La première est la longue période précoloniale, où le Maghreb est plutôt « tourné vers l'intérieur » avec un peuplement rural dans les montagnes de l'arrière-pays méditerranéen et des échanges transsahariens. Cette tendance s'infléchit à partir du xvie siècle lorsque les Ottomans s'implantent au Maghreb, de l'Algérie à la Libye. Cette conquête, menée par un empire à majorité musulmane, a un objectif militaire et commercial plus que colonial. De fait, les Ottomans ne sont que quelques milliers à s’installer au Maghreb dans le but de contrôler les routes maritimes méditerranéennes et les routes transsahariennes. Cette forme de domination renforce les villes ayant une fonction marchande dans les trois régences d’Alger, de Tunis et de Tripoli : Alger, Oran, Bizerte, Nabeul, Sousse, Monastir, Sfax, Djerba, Tripoli, Benghazi… Tout un réseau de comptoirs maritimes ancre dès lors plus fortement le Maghreb dans l’espace méditerranéen.
Cette tendance est poursuivie et très largement amplifiée par les colonisateurs français (pour le Maghreb central) et italiens (pour la Libye).

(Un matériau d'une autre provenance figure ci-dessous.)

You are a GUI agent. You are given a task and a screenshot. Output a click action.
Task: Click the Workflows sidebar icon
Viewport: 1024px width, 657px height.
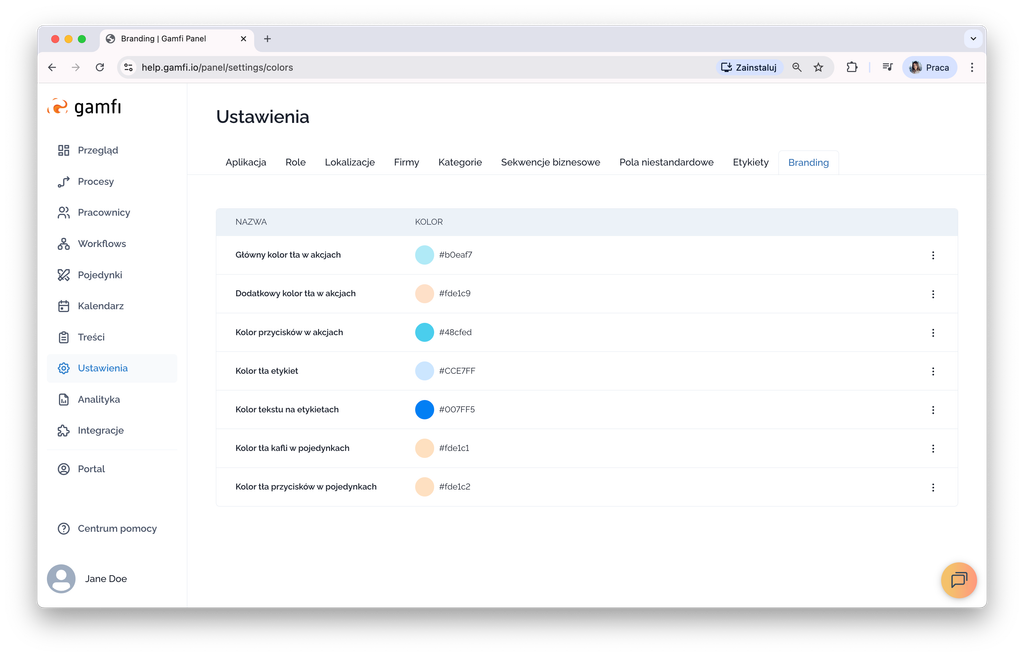(x=64, y=244)
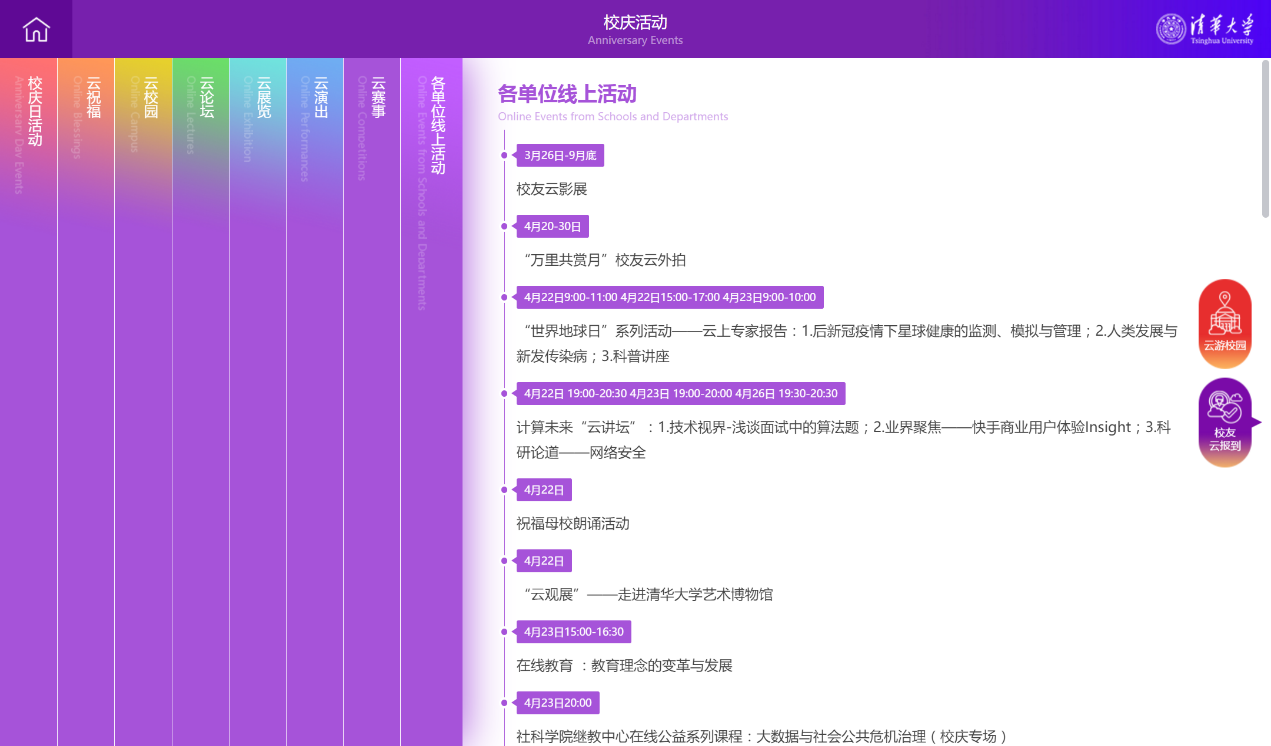Open “云观展”走进清华大学艺术博物馆 entry
The height and width of the screenshot is (746, 1271).
click(x=647, y=595)
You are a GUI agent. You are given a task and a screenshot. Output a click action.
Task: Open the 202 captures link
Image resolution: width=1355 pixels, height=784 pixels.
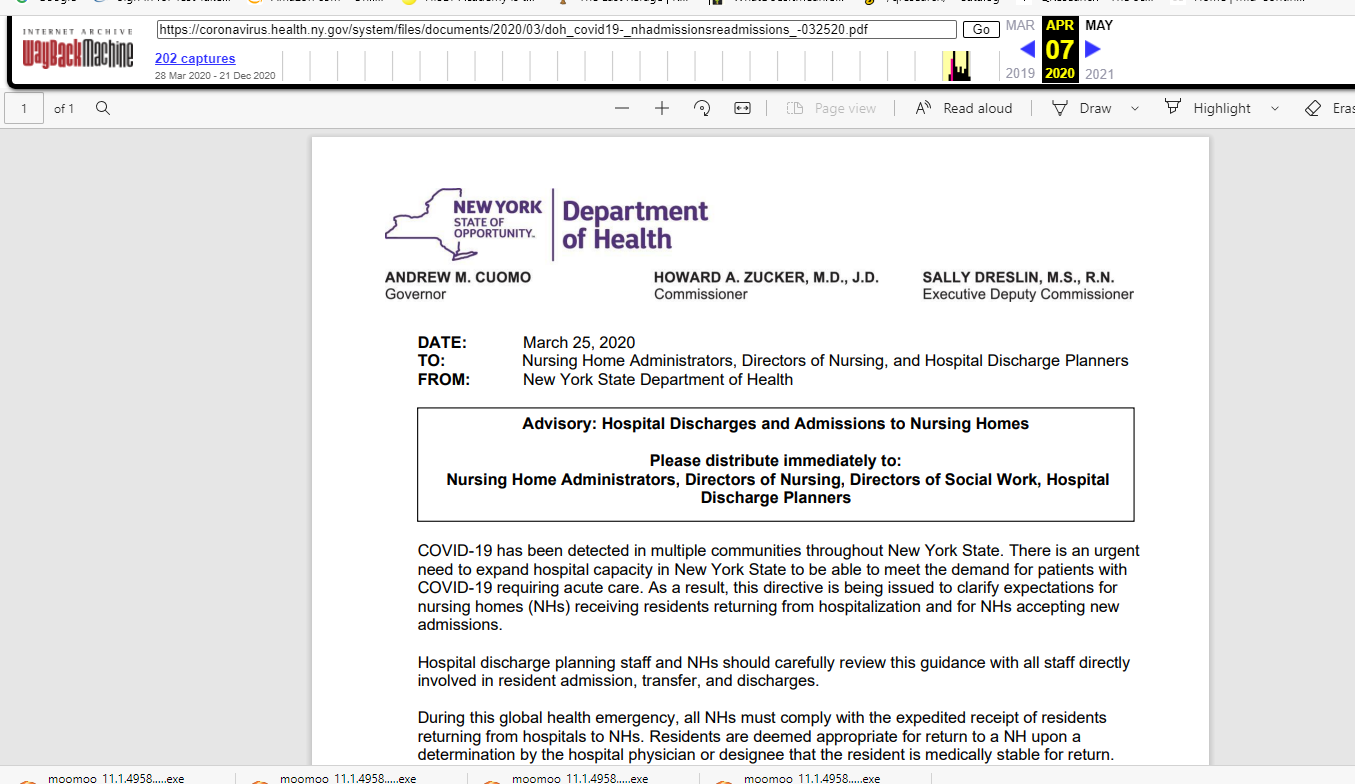pyautogui.click(x=195, y=59)
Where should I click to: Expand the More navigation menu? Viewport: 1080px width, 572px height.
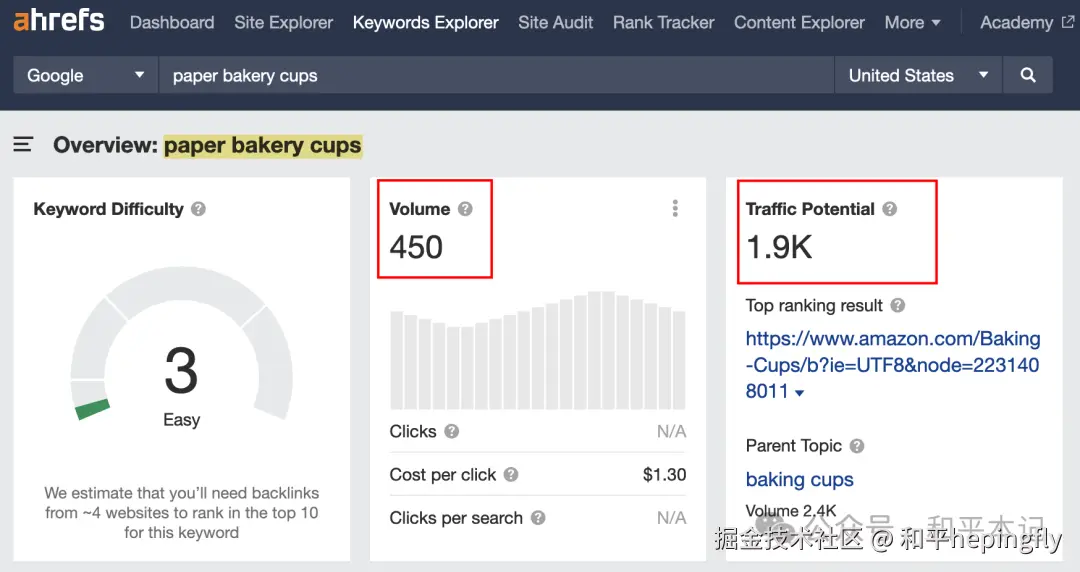[x=912, y=22]
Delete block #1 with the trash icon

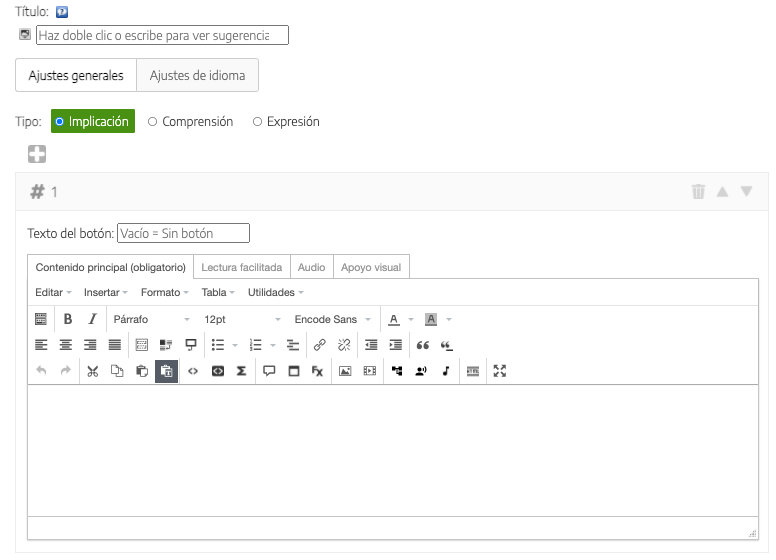point(698,191)
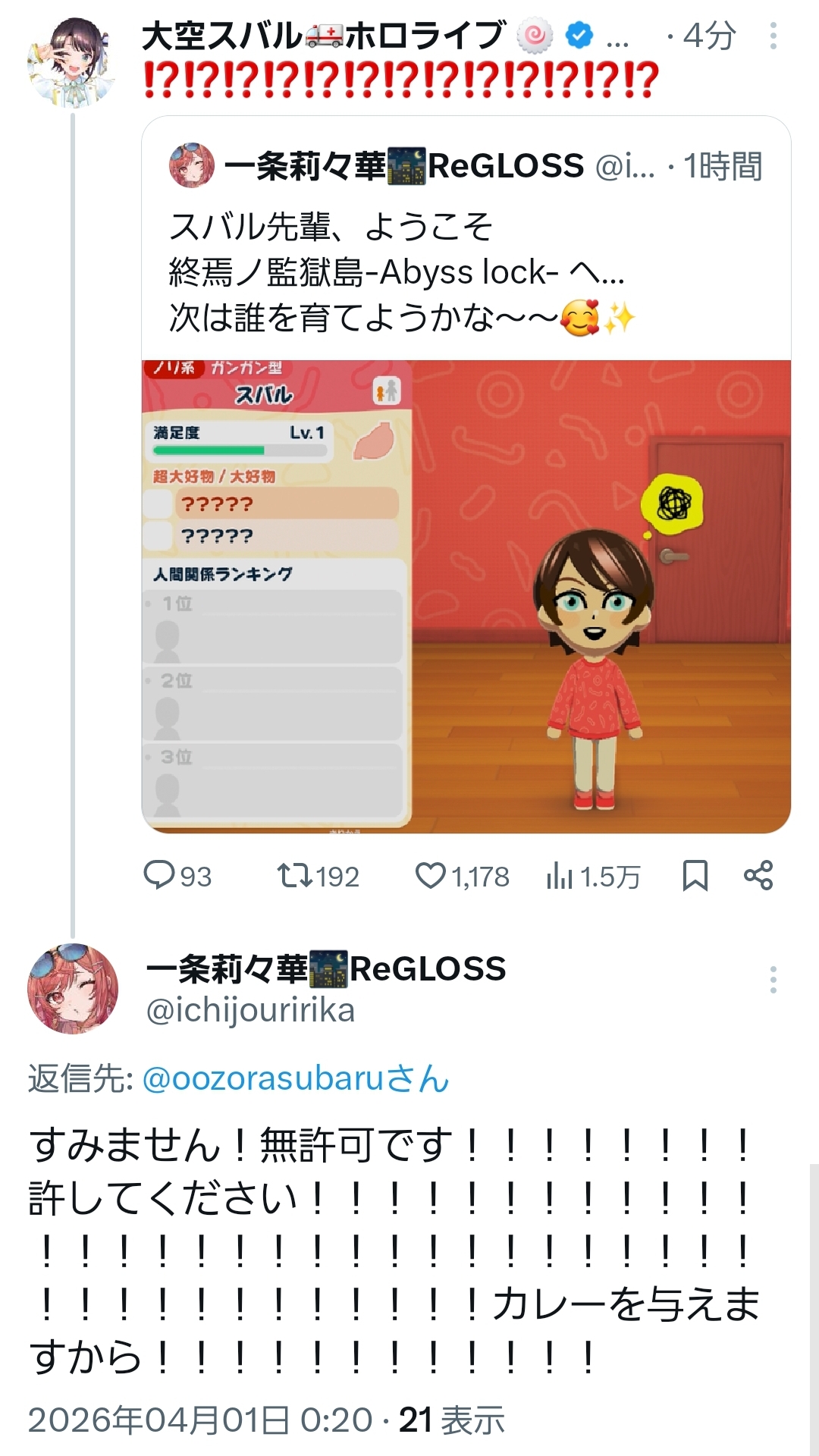Screen dimensions: 819x1456
Task: View analytics showing 1.5万 views
Action: 593,876
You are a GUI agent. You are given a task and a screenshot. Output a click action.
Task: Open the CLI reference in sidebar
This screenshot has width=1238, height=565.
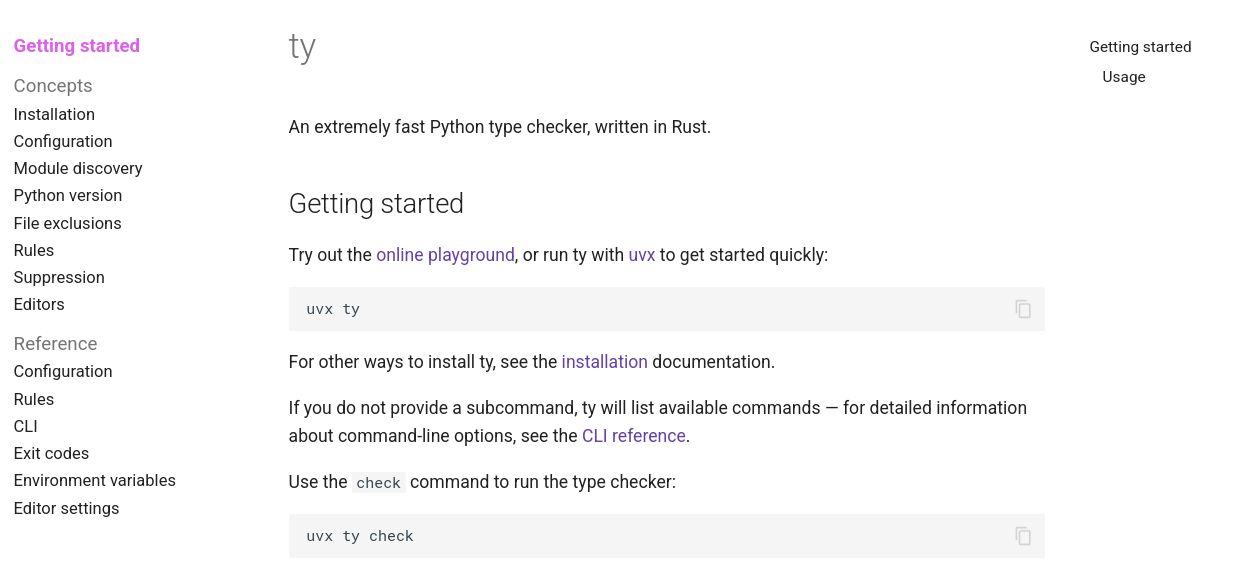click(26, 427)
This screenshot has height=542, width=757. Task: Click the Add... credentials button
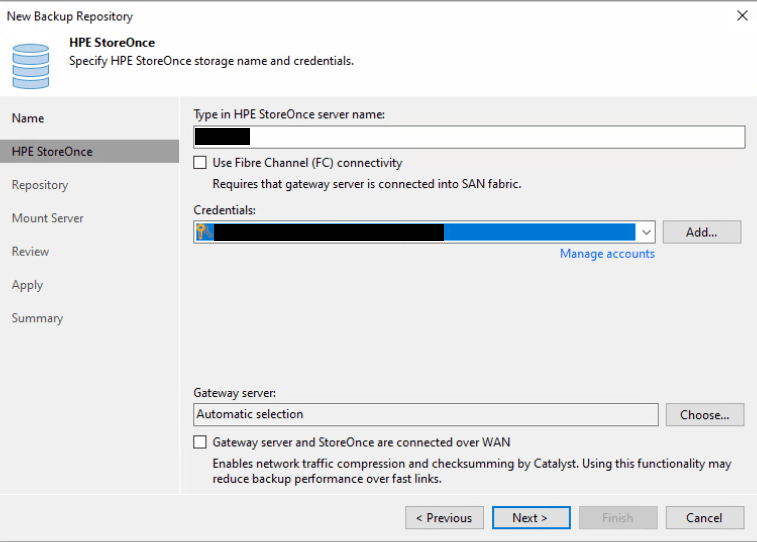pyautogui.click(x=701, y=232)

L'importance de la colonisation se fait encore grandement ressentir dans l'ensemble du Maghreb, même si elle ne prend pas les mêmes formes partout. L'unité du Maghreb central tient en partie à la colonisation française qui a contribué à organiser et exploiter cet espace selon des logiques similaires, qu'elle se fasse par une longue et violente conquête, comme en Algérie à partir de 1830, ou par pression diplomatique et économique, comme en Tunisie en 1881 et au Maroc en 1912. Dans les économies dépendantes qui y sont développées, l'échange inégal est de mise : la métropole devient le débouché exclusif des productions agricoles issues des différentes colonies tandis qu'elle les fournit en retour en biens manufacturés. Les espaces en sont très largement transformés : l'urbanisation et les infrastructures de transport des littoraux articulent le Maghreb colonial aux métropoles. Par ailleurs, l’agriculture coloniale marque le passage à des productions intensives fondées sur la création de grands périmètres de culture et la mécanisation. Au sein des sociétés paysannes, fragilisées, s'enclenche un exode rural qui contribue à la croissance rapide des principales villes littorales. À nouveau, la Libye – colonisée par les Italiens en 1911 et décolonisée dès 1943-1951 –, ainsi que la Mauritanie – dont la capitale administrative est celle de l’Afrique-Occidentale française (A-OF), Saint-Louis du Sénégal, jusqu'à la création de Nouakchott (1958) future capitale du nouvel État indépendant (1960) – se distinguent du Maghreb central.
Puis, après la Seconde Guerre mondiale, les pays du Maghreb recouvrent peu à peu leur indépendance, la Libye d'abord (1951), puis le Maroc et la Tunisie (1956), la Mauritanie (1960), et enfin l'Algérie au terme d'une sanglante guerre de libération (1962).
Les nouveaux dirigeants, portés par la volonté de construire des territoires nationaux, mettent en œuvre un cycle de renforcement des appareils d'État, destiné à tracer les principales lignes économiques, sociales et politiques des pays nouvellement indépendants. Bien qu'ils ne s'émancipent qu'avec difficulté, et toujours partiellement, des logiques territoriales[...]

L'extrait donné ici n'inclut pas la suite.